We finally had the swing of things, this girl loved her mommy milk so much, and I loved being able to enjoy nursing her, finally! THIS is what I had envisioned for so long. I didn't get her dream midwife birth, but I was able to accomplish this with a lot of hard work and perseverance.  Around 6 months, I was at a babywearing class and one of the instructors, Julia Mio, chatted with me about going to my local La Leche League, where she was a leader. I had heard of La Leche League, but always felt too shy to go by myself. Julia convinced me to go, and I went to their next meeting. It was such a wonderful experience, and I remember opening up to the group and crying about Harper nearly being 6 months old and sad to start solid foods. We worked so hard to get breastfeeding to where it was now, and now she's going to eat solids and forget all about me!

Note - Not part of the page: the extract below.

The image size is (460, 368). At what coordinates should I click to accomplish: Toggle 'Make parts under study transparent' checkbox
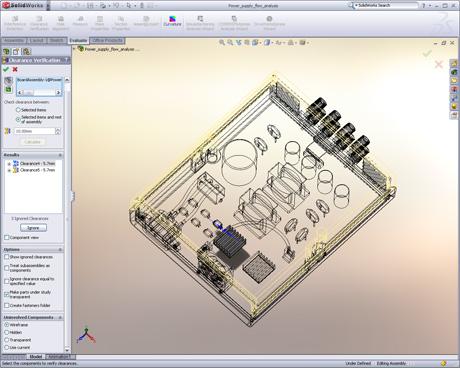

Well, jokes on me, Harper hated solid foods until she was around 15 months old!! 

Fiddle Lead Photography Public Breastfeeding Awareness Project

When Harper was 8 months old I had the opportunity to work with Kelly Marleau of Fiddle Leaf Photography for her Public Breastfeeding Awareness Project for 2015. Myself, along with several other milky mamas got together at Glo Juicery and got some amazing photos taken.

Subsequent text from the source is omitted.